Choosing a business location can be exciting, yet daunting. The fact that you’ve grown to a point to need a physical location is a huge step in business growth. As you consider your options it’s important to know your business’ answers to these critical questions:
Do You Need to Be Visible?
Fully consider how you gain customers. Do you thrive on walk-ins or do your customers find you? Many service, technology, manufacturing, and wholesale companies don’t need a high traffic location. Know this before you start looking, so you don’t get distracted by the shiny, yet unnecessary, high traffic corner location.
What Demographics are Best for Your Business?

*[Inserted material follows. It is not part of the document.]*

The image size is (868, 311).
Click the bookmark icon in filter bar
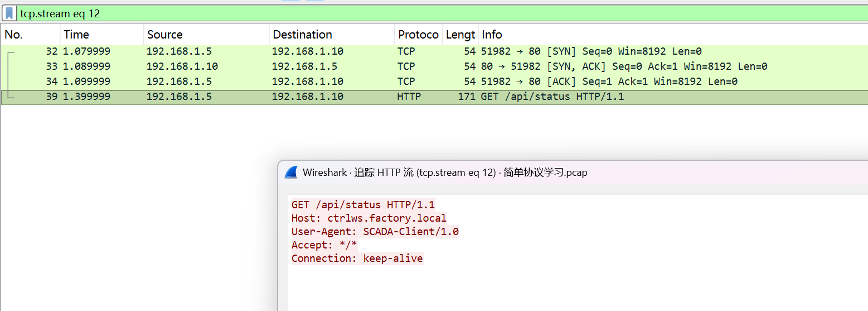pos(9,13)
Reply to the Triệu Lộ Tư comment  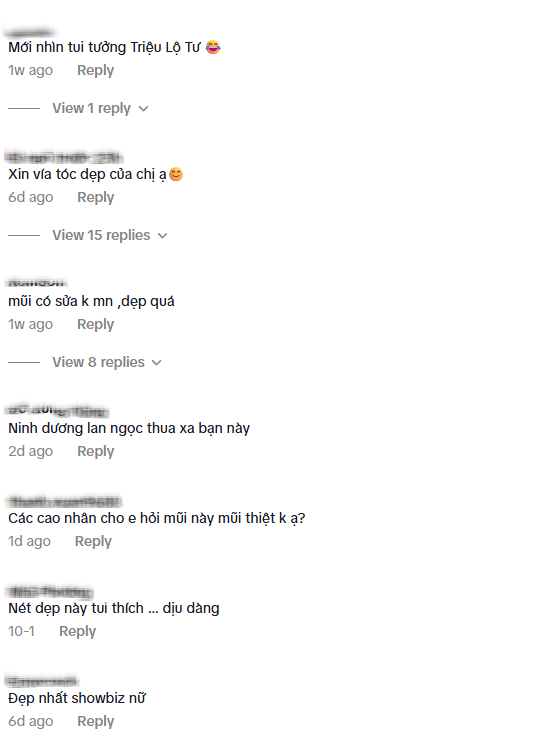click(95, 70)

Who is the customer you’re trying to attract and do they exist in the market you’re in? These factors could be irrelevant if you have a statewide, national, or even global market exposure. On the other hand, if you’re a retailer, it’s vital that you pick the location your particular customers are located in.
Here are some of the organizations that will help you get the data:
1. Biblioteca Centro para Puerto Rico: It has specialized databases, guides and directories for fundraising, proposal development and knowledge about philanthropic trends
2. Instituto de Estadística de Puerto Rico: You can analyze the demographics, the sales of the industry in which you want to enter, study the region in which you want to work, have access to real numbers that will help you analyze the potential of your business, as well as reduce risk. The easiest way is by sending an email to firstname.lastname@example.org.
3. Census-American Fact Finder: It is the online self-service tool of the Census Bureau designed to search for a variety of population, economic, geographic and housing information. How do I find the data I need?
4. Google Trends: A free and cost-free access tool provided by Google, which allows you to compare the search popularity of several words or phrases.
5. Statista: A platform on current statistics on relevant topics, you will have direct access to more than one million data and trends from 170 industries in 50 countries.
What is Your Budget?
Know your financial situation, the market basics, and what you can afford before starting your search. Do you want to buy or lease your space? This plays heavily into your budget, how long you need the space, and what risk you’re willing to take. For most businesses just getting into a physical location, leasing usually makes the most sense. Don’t rule out a purchase though! If you think you’d like to consider both for a particular property, ask your realtor to run a lease versus buy analysis and help you determine the right path for your budget.
How to Search
Almost all commercial property is searchable online. Certainly start your search there, but don’t forget that realtors can be a great resource too. Realtors get paid on the listing or selling side, so take advantage of the free service to you when you’re property hunting for a business location.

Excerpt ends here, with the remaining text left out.